## BEGIN MATERIAL

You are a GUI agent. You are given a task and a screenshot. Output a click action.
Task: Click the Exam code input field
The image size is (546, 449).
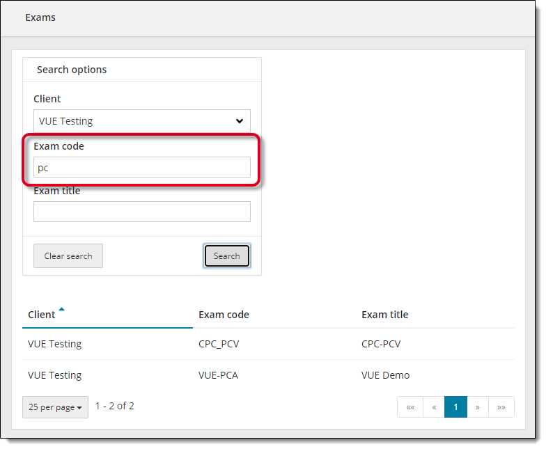[141, 168]

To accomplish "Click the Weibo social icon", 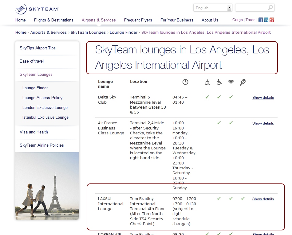I will pyautogui.click(x=271, y=20).
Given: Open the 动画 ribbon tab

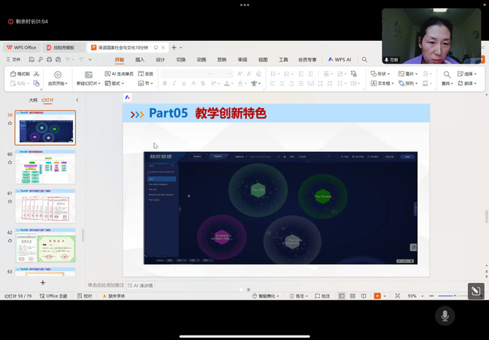Looking at the screenshot, I should point(201,60).
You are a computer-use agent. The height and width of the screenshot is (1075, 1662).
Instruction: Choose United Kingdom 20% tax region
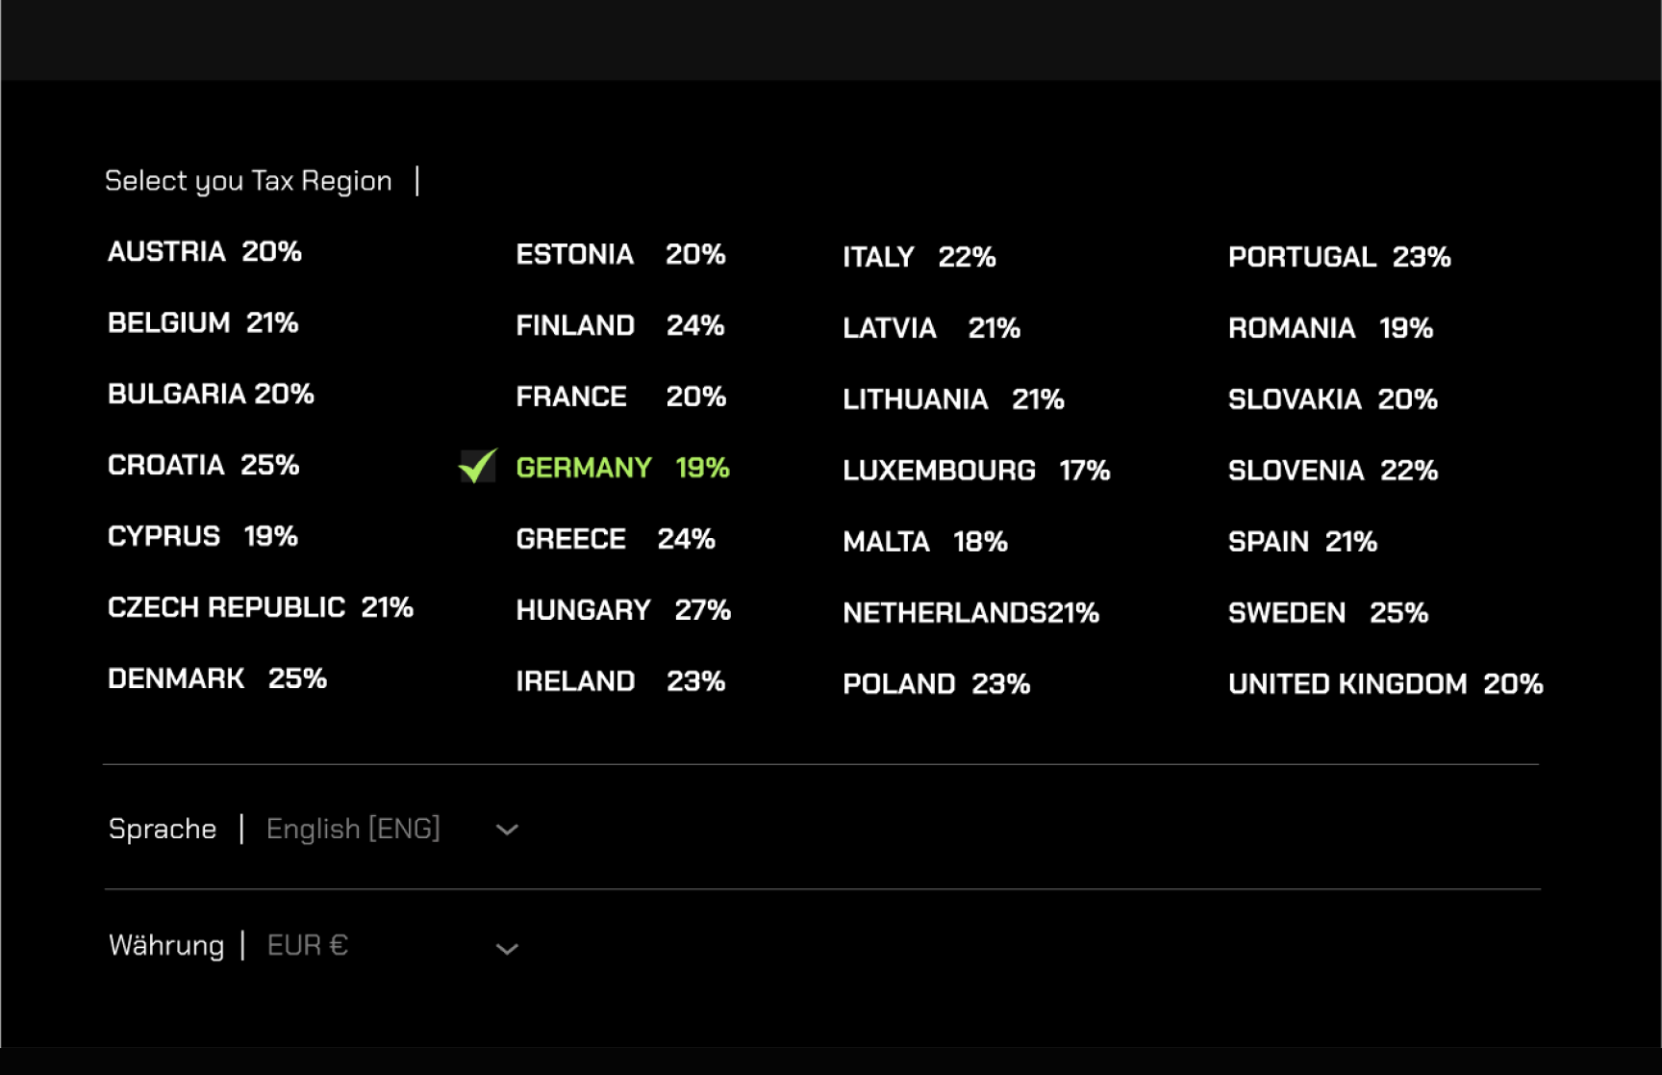[x=1385, y=685]
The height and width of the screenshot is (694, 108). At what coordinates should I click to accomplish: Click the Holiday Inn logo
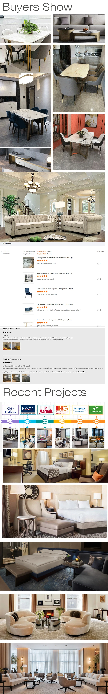point(96,410)
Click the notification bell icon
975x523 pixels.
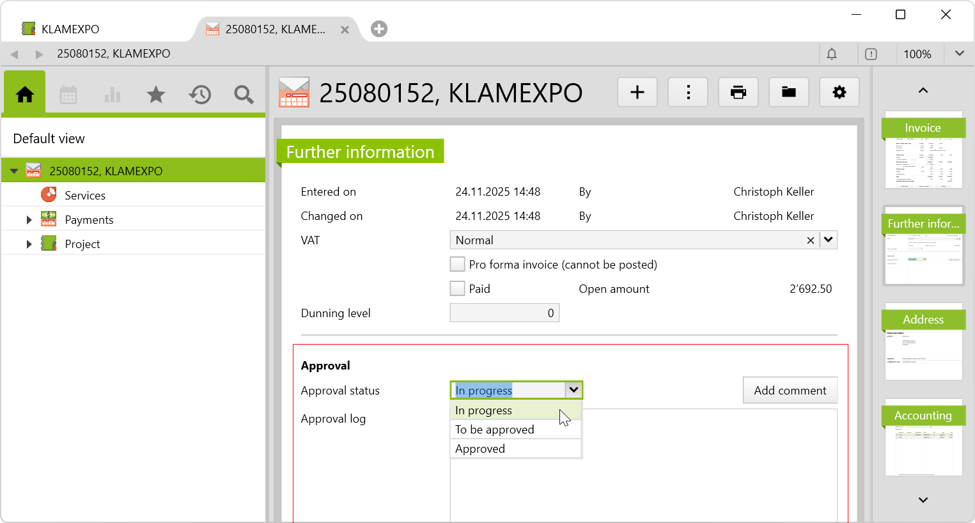pos(831,54)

## END MATERIAL

> [YOUR GOAL]: Format the lines of the records from the one containing "The height and width of the screenshot is (694, 108)." through the end of the records as a Markdown table with the columns Row and Line, numbering each line and skipping blank ones. Leave the pictures out of the table.

> [RESULT OF THE TASK]:
| Row | Line |
|---|---|
| 1 | The height and width of the screenshot is (694, 108). At what coordinates should I click to accomplish: Click the Holiday Inn logo |
| 2 | point(96,410) |
| 3 | Click the notification bell icon |
| 4 | 975x523 pixels. |
| 5 | pos(831,54) |